**LISTED ENTRIES:**
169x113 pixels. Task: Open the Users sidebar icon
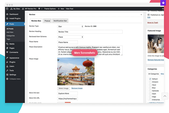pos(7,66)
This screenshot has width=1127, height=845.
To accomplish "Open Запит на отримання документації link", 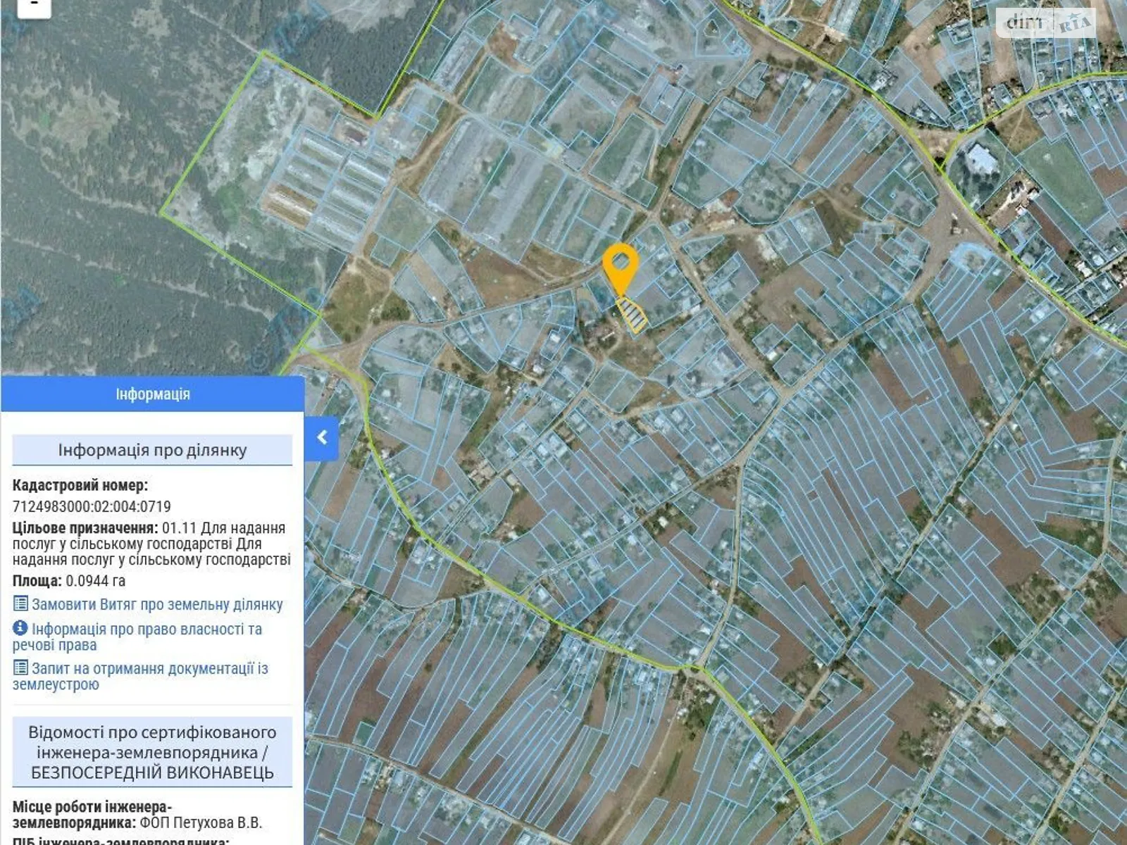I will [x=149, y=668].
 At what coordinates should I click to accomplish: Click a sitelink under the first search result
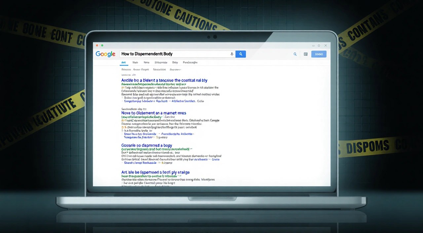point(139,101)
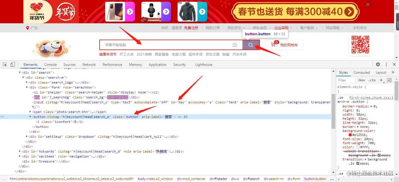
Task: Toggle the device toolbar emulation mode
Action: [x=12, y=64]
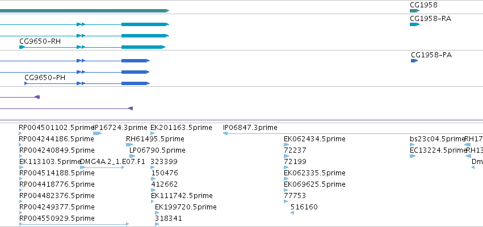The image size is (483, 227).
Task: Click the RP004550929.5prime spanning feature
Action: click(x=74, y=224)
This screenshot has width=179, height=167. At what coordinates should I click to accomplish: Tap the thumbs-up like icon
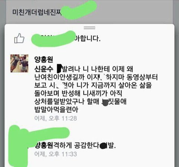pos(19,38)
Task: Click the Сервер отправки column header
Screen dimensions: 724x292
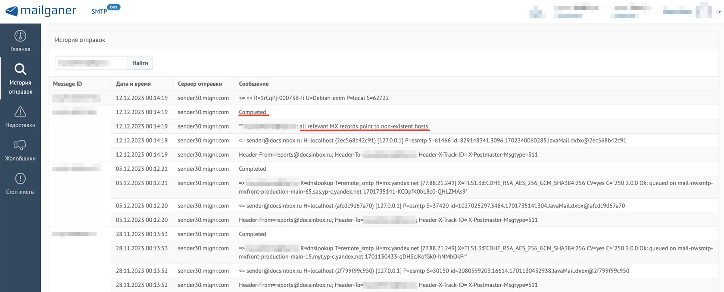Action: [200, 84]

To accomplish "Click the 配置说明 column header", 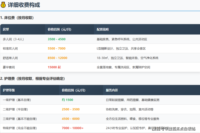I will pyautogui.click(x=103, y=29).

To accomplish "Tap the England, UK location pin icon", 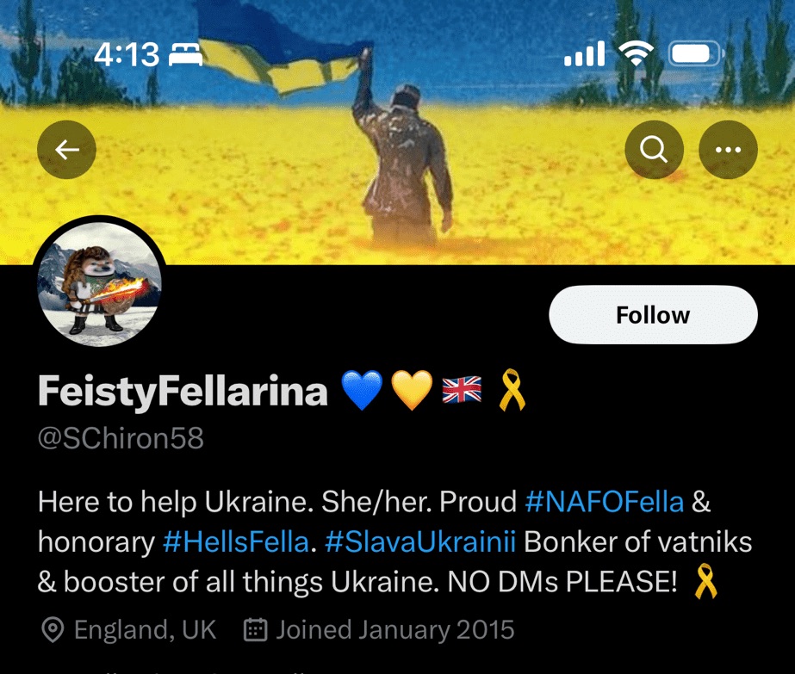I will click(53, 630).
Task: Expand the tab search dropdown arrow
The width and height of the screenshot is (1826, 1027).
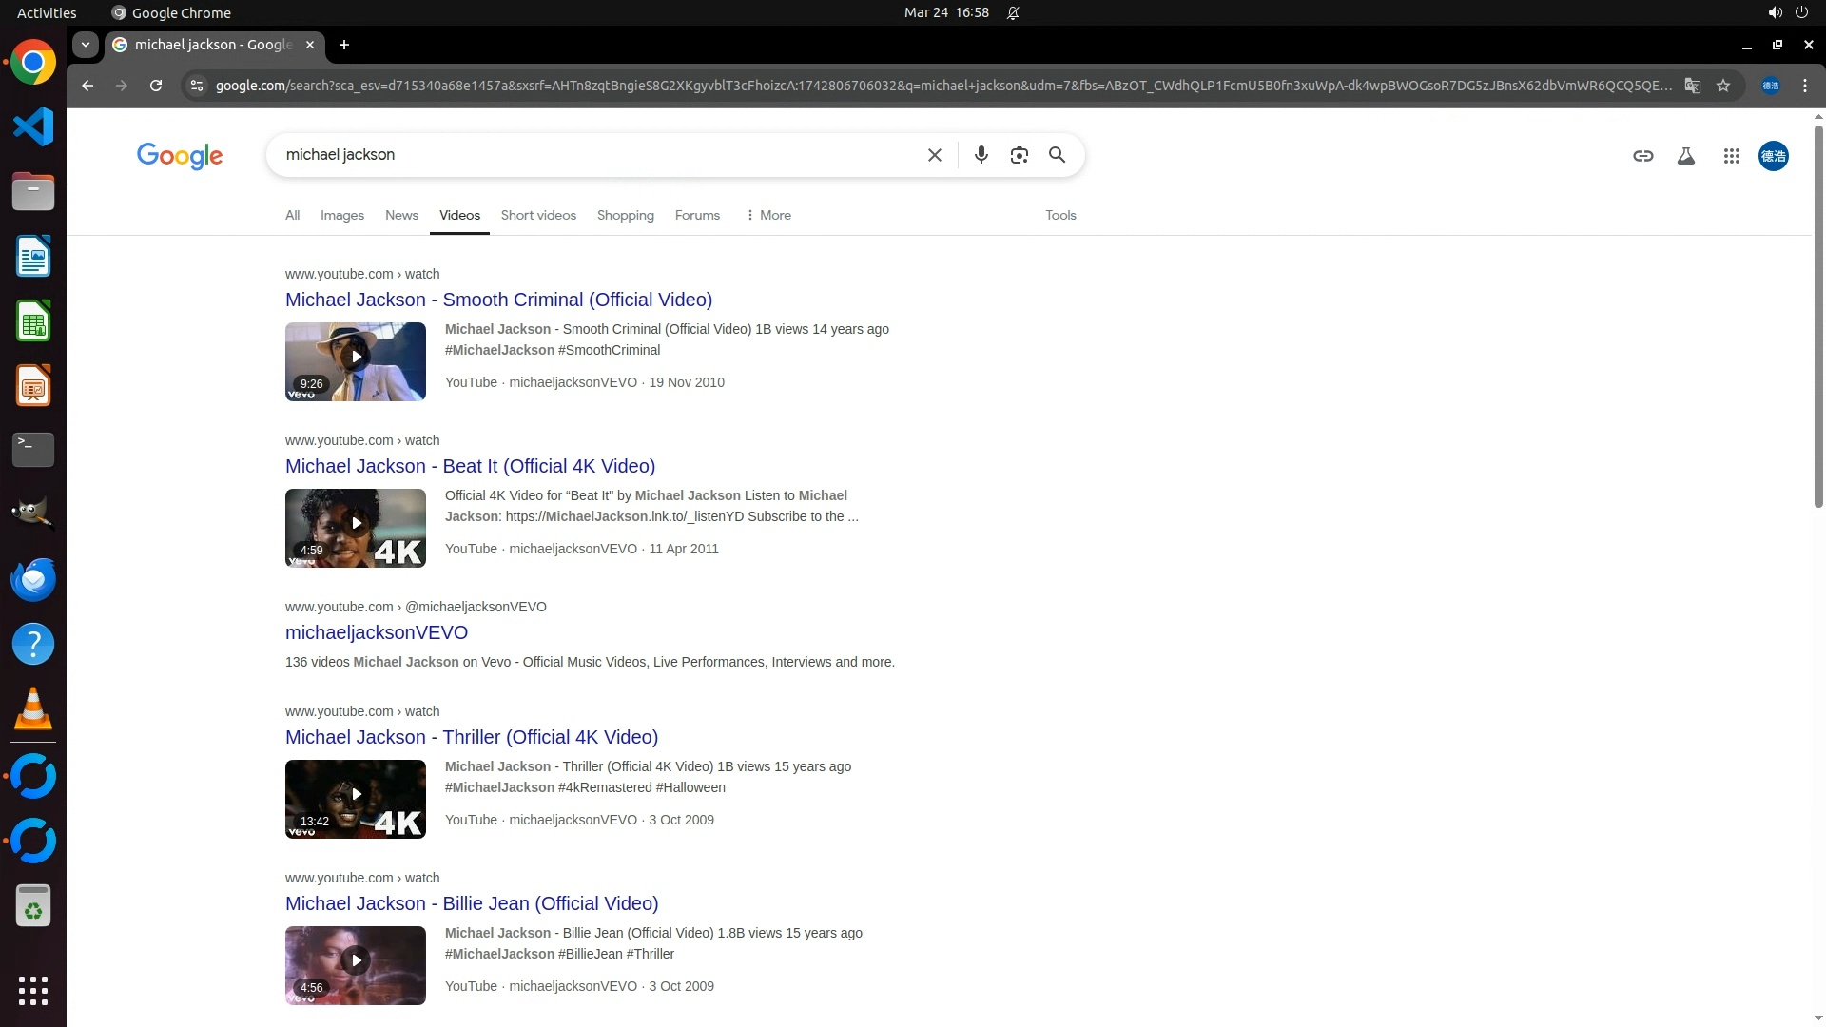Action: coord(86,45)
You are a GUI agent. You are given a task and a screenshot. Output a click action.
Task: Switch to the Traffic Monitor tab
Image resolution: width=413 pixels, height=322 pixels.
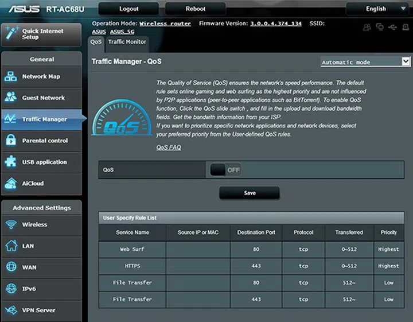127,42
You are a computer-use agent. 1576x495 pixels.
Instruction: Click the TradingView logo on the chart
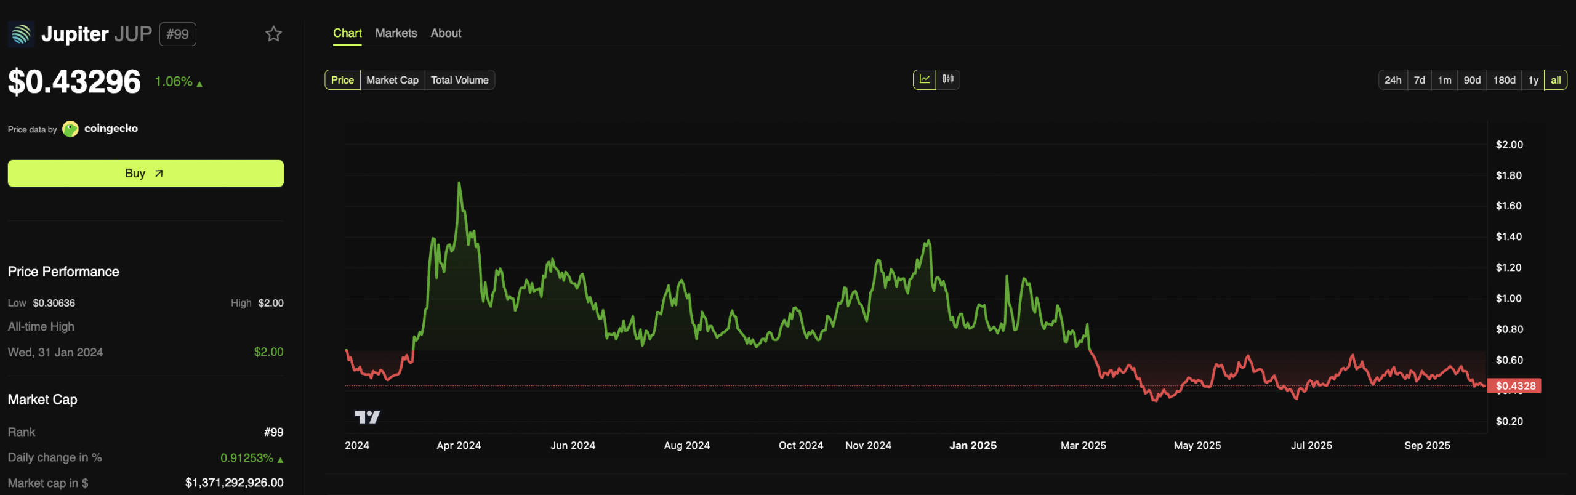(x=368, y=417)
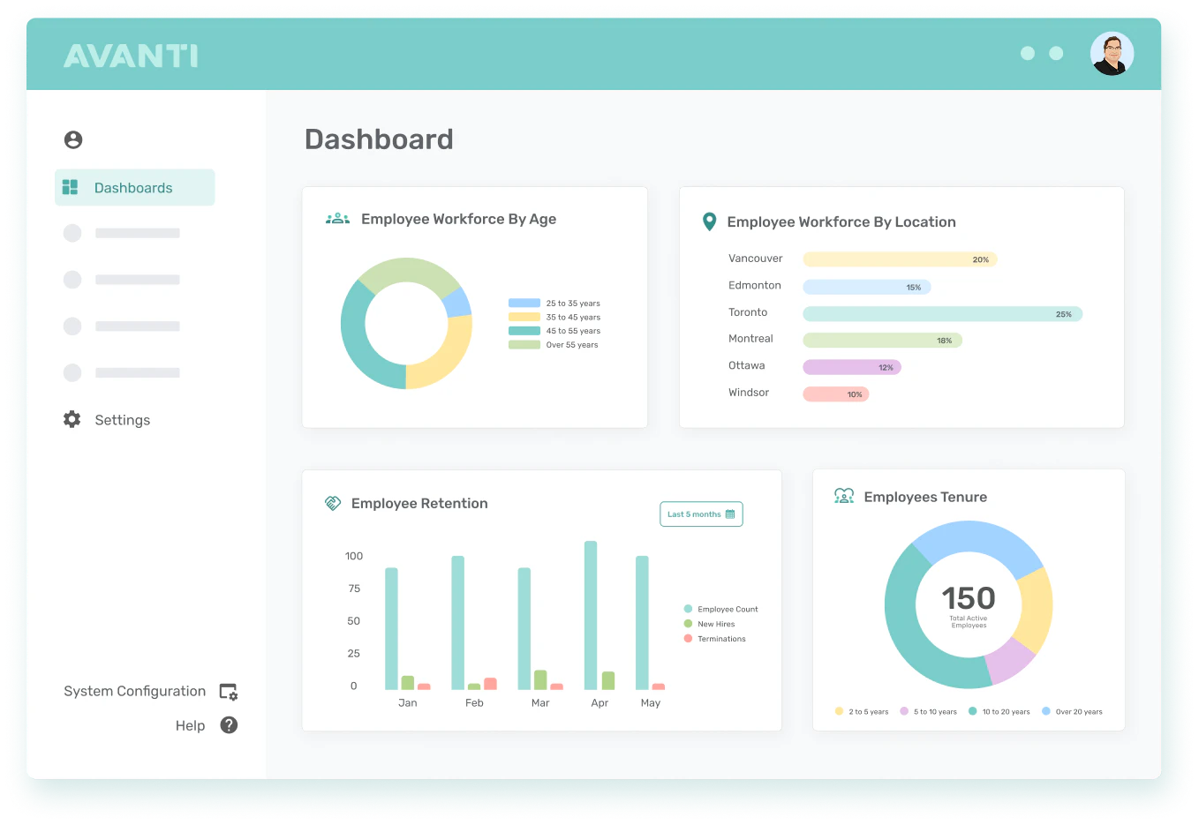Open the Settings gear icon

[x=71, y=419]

**WHAT YOU WILL DO:** Return the lines from the one containing "You are a computer-use" through the end of the records, reproducing them verbatim and omitting the pictures.

**RESPONSE TO THIS TASK:**
You are a computer-use agent. 1576x495 pixels.
Instruction: Click the TradingView logo on the chart
(x=368, y=417)
Open the Settings gear icon

[x=71, y=419]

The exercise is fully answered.